作者
Fan Yao,Ying Deng,Yang Zhao,Ying Mei,Yilei Zhang,Xiaoguang Liu,Consuelo Martinez,Xiaohua Su,Roberto R. Rosato,Hongqi Teng,Qinglei Hang,Shannon Yap,Dahu Chen,Yumeng Wang,Mei-Ju May Chen,Mutian Zhang,Han Liang,Dong Xie,Xin Chen,Min Zhu,Jenny C. Chang,M. James You,Yutong Sun,Boyi Gan,Li Ma
摘要
Abstract The growing knowledge of ferroptosis has suggested the role and therapeutic potential of ferroptosis in cancer, but has not been translated into effective therapy. Liver cancer, primarily hepatocellular carcinoma (HCC), is highly lethal with limited treatment options. LIFR is frequently downregulated in HCC. Here, by studying hepatocyte-specific and inducible Lifr-knockout mice, we show that loss of Lifr promotes liver tumorigenesis and confers resistance to drug-induced ferroptosis.
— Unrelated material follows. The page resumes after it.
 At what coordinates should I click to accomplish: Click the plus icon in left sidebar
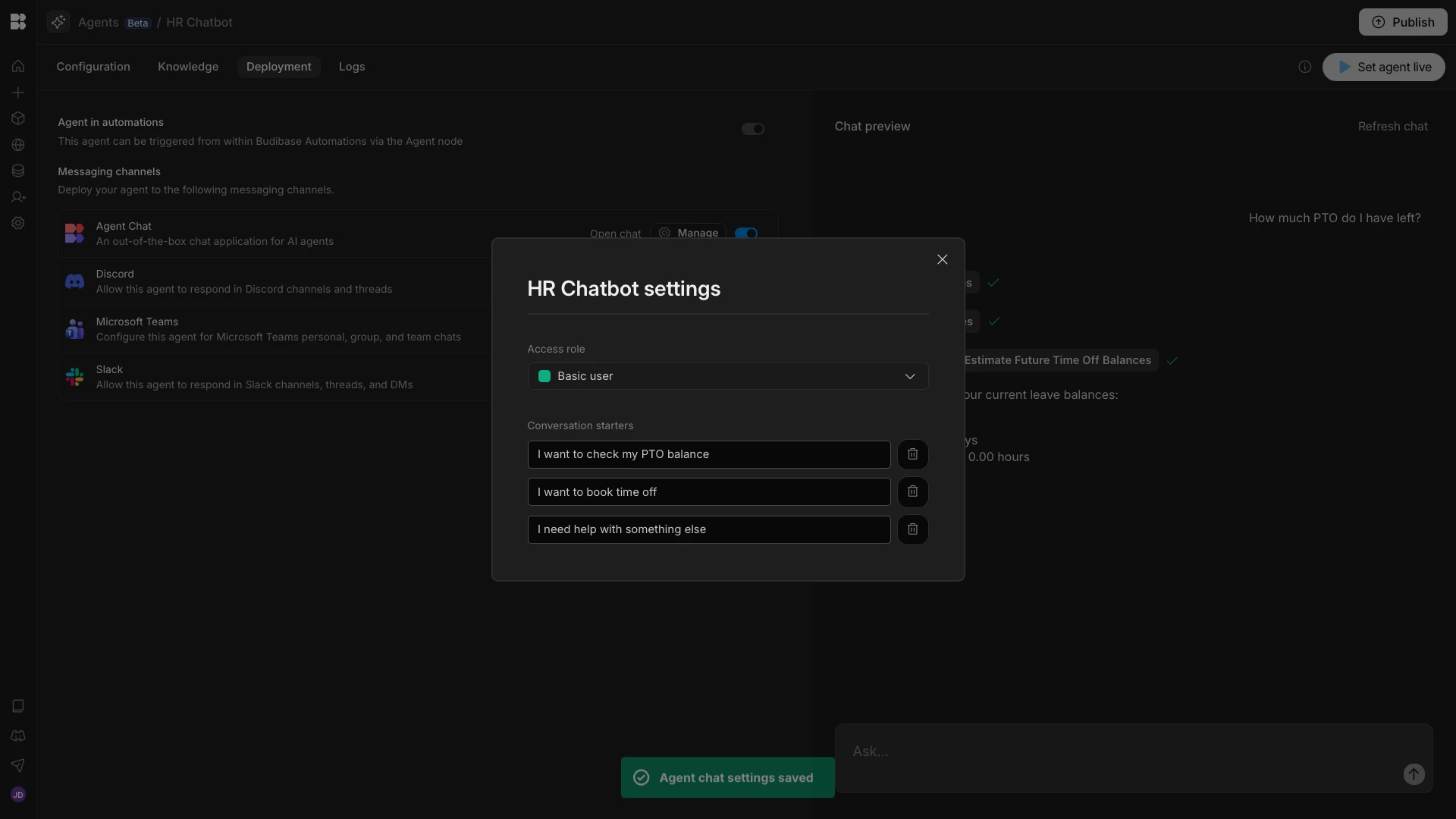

Mechanistically, loss of LIFR activates NF-κB signaling through SHP1, leading to upregulation of the iron-sequestering cytokine LCN2, which depletes iron and renders insensitivity to ferroptosis inducers. Notably, an LCN2-neutralizing antibody enhances the ferroptosis-inducing and anticancer effects of sorafenib on HCC patient-derived xenograft tumors with low LIFR expression and high LCN2 expression. Thus, anti-LCN2 therapy is a promising way to improve liver cancer treatment by targeting ferroptosis.